Association of 3′-UTR polymorphisms of the oxidised LDL receptor 1 (OLR1) gene with Alzheimer’s disease

  1. J-C Lambert1,
  2. E Luedecking-Zimmer2,
  3. S Merrot3,
  4. A Hayes4,
  5. U Thaker4,
  6. P Desai2,
  7. A Houzet5,
  8. X Hermant1,
  9. D Cottel1,
  10. A Pritchard6,
  11. T Iwatsubo7,
  12. F Pasquier8,
  13. B Frigard3,
  14. P M Conneally9,
  15. M-C Chartier-Harlin1,
  16. S T DeKosky2,10,
  17. C Lendon6,
  18. D Mann4,
  19. M I Kamboh2,10,
  20. P Amouyel1
  1. 1Unité INSERM 508, Institut Pasteur de Lille, BP 245, 1 rue du Professeur Calmette, 59019 Lille Cédex, France
  2. 2Department of Human Genetics, Graduate School of Public Health, University of Pittsburgh, 130 DeSoto Street, Pittsburgh, PA 15261, USA
  3. 3Centre Hospitalier Gériatrique, Rue S Allendé, 59290 Wasquehal, France
  4. 4Clinical Neuroscience Research Group, Department of Medicine, University of Manchester, Manchester M13 9PT, UK
  5. 5Genoscreen, 1 rue du Professeur Calmette, 59000 Lille, France
  6. 6Department of Psychiatry, University of Birmingham, Birmingham B15 2QZ, UK
  7. 7Department of Neuropathology and Neuroscience, University of Tokyo, Tokyo 113, Japan
  8. 8MENRT EA 2691, CHRU de Lille, 59037 Lille Cédex, France
  9. 9Department of Medical and Molecular Genetics, Indiana University, Indianapolis, IN 46202, USA
  10. 10Alzheimer’s Disease Research Center, University of Pittsburgh, Pittsburgh, PA 15213, USA
  1. Correspondence to:
 Dr J-C Lambert, Unité INSERM 508, Institut Pasteur de Lille, BP 245, 1 rue du Professeur Calmette, 59019 Lille Cédex, France;
  • Accepted 13 March 2003
  • Revised 12 March 2003


Although possession of the ε4 allele of the apolipoprotein E gene appears to be an important biological marker for Alzheimer’s disease (AD) susceptibility, strong evidence indicates that at least one additional risk gene exists on chromosome 12.
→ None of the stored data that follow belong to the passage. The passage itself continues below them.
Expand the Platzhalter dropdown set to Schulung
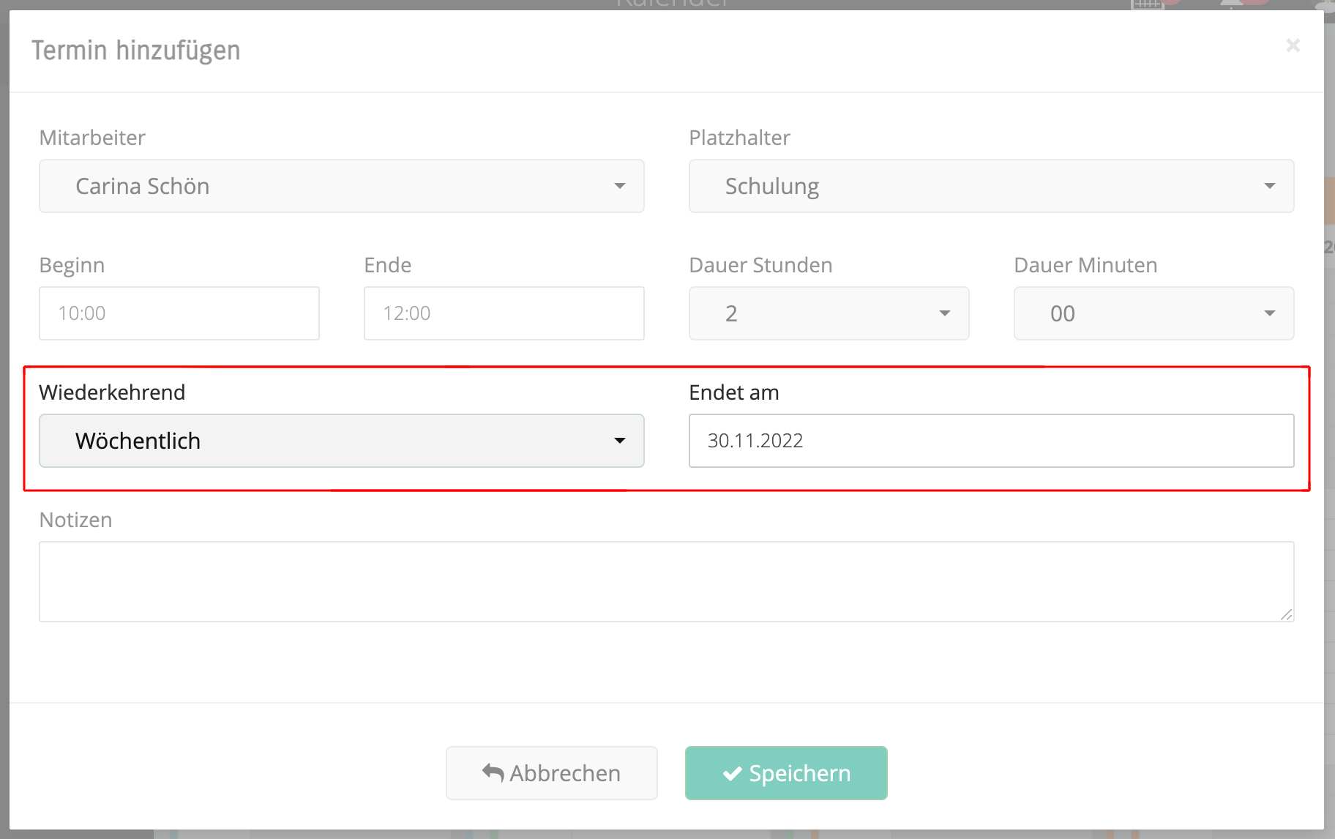 (x=991, y=186)

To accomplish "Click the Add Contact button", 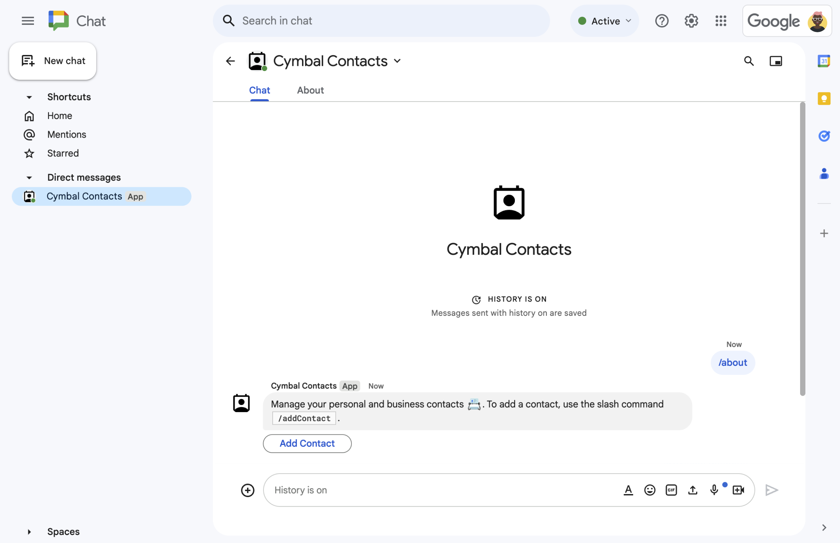I will [x=307, y=443].
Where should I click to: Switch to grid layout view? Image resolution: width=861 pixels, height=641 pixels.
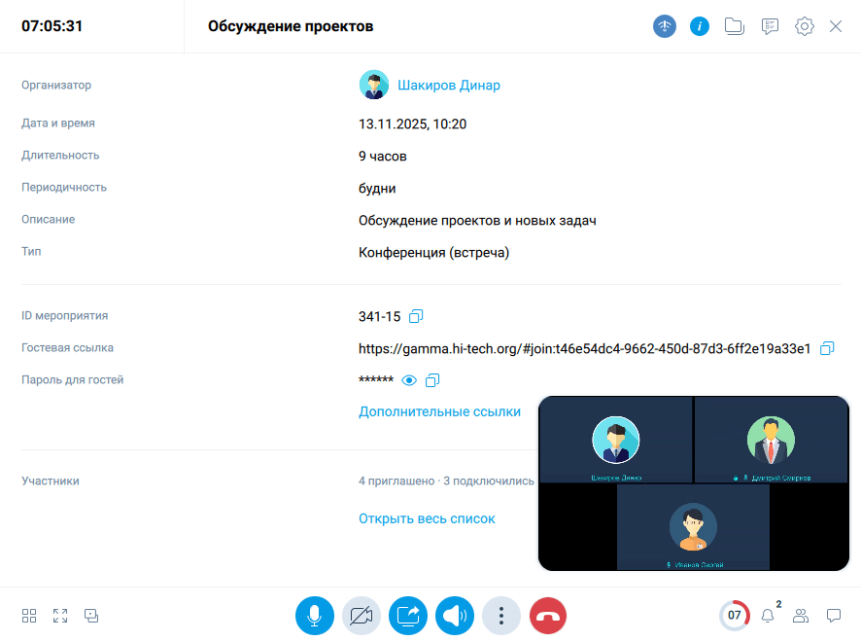click(x=28, y=615)
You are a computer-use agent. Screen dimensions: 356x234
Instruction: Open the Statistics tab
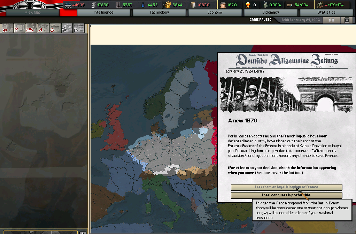326,13
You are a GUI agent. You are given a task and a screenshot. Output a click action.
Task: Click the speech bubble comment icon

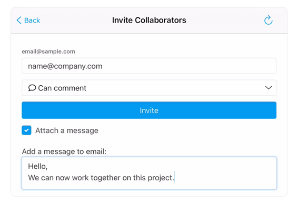[32, 88]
Here, we describe an association of the 3′-UTR +1073 C/T polymorphism of the OLR1 (oxidised LDL receptor 1) on chromosome 12 with AD in French sporadic (589 cases and 663 controls) and American familial (230 affected sibs and 143 unaffected sibs) populations. The age and sex adjusted odds ratio between the CC+CT genotypes versus the TT genotypes was 1.56 (p=0.001) in the French sample and 1.92 (p=0.02) in the American sample. Furthermore, we have discovered a new T/A polymorphism two bases upstream of the +1073 C/T polymorphism. This +1071 T/A polymorphism was not associated with the disease, although it may weakly modulate the impact of the +1073 C/T polymorphism.

Using 3′-UTR sequence probes, we have observed specific DNA protein binding with nuclear proteins from lymphocyte, astrocytoma, and neuroblastoma cell lines, but not from the microglia cell line. This binding was modified by both the +1071 T/A and +1073 C/T polymorphisms. In addition, a trend was observed between the presence or absence of the +1073 C allele and the level of astrocytic activation in the brain of AD cases. However, Aβ40, Aβ42, Aβ total, and Tau loads or the level of microglial cell activation were not modulated by the 3′-UTR OLR1 polymorphisms. Finally, we assessed the impact of these polymorphisms on the level of OLR1 expression in lymphocytes from AD cases compared with controls. The OLR1 expression was significantly lower in AD cases bearing the CC and CT genotypes compared with controls with the same genotypes. In conclusion, our data suggest that genetic variation in the OLR1 gene may modify the risk of AD.